> [OBJECTIVE]: Write out again the records starting at the line containing "Where should I click to: Select" and ending at the line containing "tap(199, 52)", changing "up arrow" to "down arrow" and leaving everything else as is.

> [EXERCISE INPUT]:

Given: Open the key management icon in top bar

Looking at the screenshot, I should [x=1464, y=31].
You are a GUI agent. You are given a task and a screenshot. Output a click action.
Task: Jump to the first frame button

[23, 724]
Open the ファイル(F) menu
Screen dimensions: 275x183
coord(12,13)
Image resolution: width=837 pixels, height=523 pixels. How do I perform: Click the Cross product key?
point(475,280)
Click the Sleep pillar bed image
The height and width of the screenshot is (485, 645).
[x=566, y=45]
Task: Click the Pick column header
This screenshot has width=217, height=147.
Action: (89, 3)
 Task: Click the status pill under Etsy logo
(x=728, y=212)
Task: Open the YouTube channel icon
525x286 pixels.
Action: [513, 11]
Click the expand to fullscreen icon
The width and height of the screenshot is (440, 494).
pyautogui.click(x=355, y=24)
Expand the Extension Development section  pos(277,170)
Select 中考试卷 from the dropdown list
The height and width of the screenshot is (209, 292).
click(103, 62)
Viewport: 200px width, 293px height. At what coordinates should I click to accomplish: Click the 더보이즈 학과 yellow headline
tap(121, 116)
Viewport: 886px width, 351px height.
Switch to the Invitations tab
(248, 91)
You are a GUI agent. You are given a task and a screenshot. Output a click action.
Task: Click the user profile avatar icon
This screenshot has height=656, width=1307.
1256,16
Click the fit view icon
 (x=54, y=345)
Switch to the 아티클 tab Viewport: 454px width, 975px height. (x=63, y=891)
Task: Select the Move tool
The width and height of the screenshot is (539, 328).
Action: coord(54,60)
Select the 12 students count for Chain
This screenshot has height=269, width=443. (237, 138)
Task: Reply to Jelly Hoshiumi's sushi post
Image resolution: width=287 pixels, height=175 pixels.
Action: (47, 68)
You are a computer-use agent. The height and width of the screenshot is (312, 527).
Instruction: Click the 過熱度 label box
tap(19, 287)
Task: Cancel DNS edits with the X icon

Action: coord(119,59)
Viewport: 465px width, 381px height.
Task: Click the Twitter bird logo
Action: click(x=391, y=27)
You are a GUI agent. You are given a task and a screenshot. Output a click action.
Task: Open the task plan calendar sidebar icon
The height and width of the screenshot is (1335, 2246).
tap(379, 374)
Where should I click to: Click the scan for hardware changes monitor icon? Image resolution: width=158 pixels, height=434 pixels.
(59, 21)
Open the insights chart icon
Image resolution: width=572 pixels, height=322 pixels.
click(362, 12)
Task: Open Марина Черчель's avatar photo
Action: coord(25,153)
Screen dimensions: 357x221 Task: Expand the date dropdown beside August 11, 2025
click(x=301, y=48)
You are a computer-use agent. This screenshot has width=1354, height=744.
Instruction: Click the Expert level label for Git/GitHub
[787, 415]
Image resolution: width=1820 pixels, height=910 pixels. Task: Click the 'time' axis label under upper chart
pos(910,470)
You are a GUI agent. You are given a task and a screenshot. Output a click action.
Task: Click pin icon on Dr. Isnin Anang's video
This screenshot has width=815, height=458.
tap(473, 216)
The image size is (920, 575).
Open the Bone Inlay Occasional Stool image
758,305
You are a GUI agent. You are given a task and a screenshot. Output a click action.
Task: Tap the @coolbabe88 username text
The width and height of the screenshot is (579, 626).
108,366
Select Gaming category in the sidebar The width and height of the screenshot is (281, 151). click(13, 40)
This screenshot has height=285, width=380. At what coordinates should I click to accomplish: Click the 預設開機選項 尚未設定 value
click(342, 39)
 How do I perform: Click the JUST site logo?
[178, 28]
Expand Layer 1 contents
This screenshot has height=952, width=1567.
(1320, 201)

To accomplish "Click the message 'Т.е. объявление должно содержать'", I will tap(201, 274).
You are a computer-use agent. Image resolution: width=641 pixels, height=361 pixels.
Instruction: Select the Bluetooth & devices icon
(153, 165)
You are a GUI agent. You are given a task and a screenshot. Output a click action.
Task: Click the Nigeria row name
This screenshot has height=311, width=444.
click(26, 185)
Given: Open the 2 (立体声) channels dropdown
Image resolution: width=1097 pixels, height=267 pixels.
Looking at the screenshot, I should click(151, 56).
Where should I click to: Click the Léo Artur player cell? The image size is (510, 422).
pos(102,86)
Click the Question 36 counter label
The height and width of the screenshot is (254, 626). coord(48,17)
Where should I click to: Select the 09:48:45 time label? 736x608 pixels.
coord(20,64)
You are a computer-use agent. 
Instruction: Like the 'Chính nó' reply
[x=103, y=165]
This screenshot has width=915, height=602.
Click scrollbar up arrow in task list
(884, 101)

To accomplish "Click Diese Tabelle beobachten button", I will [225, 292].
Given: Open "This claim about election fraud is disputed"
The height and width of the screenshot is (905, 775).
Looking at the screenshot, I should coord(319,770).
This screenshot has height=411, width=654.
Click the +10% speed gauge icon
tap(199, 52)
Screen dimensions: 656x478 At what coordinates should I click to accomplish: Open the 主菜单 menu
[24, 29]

> [ANSWER TO THE PROBLEM]:
Where should I click to: Select the 09:48:45 time label? 736x608 pixels.
coord(20,64)
You are a computer-use agent. 
Instruction: Like the 'Chính nó' reply
[x=103, y=165]
This screenshot has width=915, height=602.
Click scrollbar down arrow in task list
(884, 101)

To accomplish "Click Diese Tabelle beobachten button", I will [225, 292].
Given: Open "This claim about election fraud is disputed"
The height and width of the screenshot is (905, 775).
Looking at the screenshot, I should coord(319,770).
This screenshot has height=411, width=654.
Click the +10% speed gauge icon
tap(199, 52)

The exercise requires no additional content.